# [AUFGABEN]
1. Schreiben Sie aus dem Text zum Veloweggesetz die Stelle von „Vor rund sechs“ bis „Planung und Realisierung.“ wortgetreu ab.
2. Mit welchem Mehr sagte das Stimmvolk laut dem Text zum Veloweggesetz Ja zum Bundesbeschluss über die Velowege?
3. Nennen Sie jede Jahreszahl, die im Text zum Veloweggesetz steht.

# [VORLIEGENDER TEXT]
•••

Veloweggesetz: Herausforderungen und Lösungen
Ab 2043 soll die Schweiz über ein sicheres, durchgehendes Velowegnetz verfügen. Der Weg dorthin birgt einige Herausforderungen. Welche das sind und was für Lösungen funktionieren können, weiss Carsten Hagedorn, Verkehrsplaner und unter anderem Kursleiter des CAS Fuss- und Veloverkehr an der Ostschweizer Fachhochschule.
Quelle: Claudio Schwarz, Unsplash
Das Velowegnetz ist aktuell noch eine Baustelle. Ab 2043 soll es stehen - der Weg dorthin ist anspruchsvoll.
Vor rund sechs Jahren sagte das Stimmvolk mit einem Mehr von über 73 Prozent Ja zum „Bundesbeschluss über die Velowege sowie die Fuss- und Verkehrswege“. Seit 2023 ist das Veloweggesetz nun in Kraft: Es verpflichtet Kantone und Gemeinden dazu, ein zusammenhängendes, sicheres Velowegnetz zu schaffen. Zunächst soll es innerhalb von fünf Jahren geplant und in einem zweiten Schritt bis 2042 realisiert werden. - Trotz der deutlichen Zustimmung zum Veloweggesetz, polarisieren neue Fahrradrouten vielerorts. Und dies wiederum sorgt für Herausforderungen bei der Planung und Realisierung.

•••

# [ANGEZEIGTE DATEN]
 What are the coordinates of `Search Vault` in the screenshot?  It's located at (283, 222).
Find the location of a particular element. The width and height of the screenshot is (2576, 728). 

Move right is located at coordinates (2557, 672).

•••

# [ANTWORTEN]
1.
Vor rund sechs Jahren sagte das Stimmvolk mit einem Mehr von über 73 Prozent Ja zum „Bundesbeschluss über die Velowege sowie die Fuss- und Verkehrswege“. Seit 2023 ist das Veloweggesetz nun in Kraft: Es verpflichtet Kantone und Gemeinden dazu, ein zusammenhängendes, sicheres Velowegnetz zu schaffen. Zunächst soll es innerhalb von fünf Jahren geplant und in einem zweiten Schritt bis 2042 realisiert werden. - Trotz der deutlichen Zustimmung zum Veloweggesetz, polarisieren neue Fahrradrouten vielerorts. Und dies wiederum sorgt für Herausforderungen bei der Planung und Realisierung.

2. Mit einem Mehr von über 73 Prozent.

3. 2043, 2023, 2042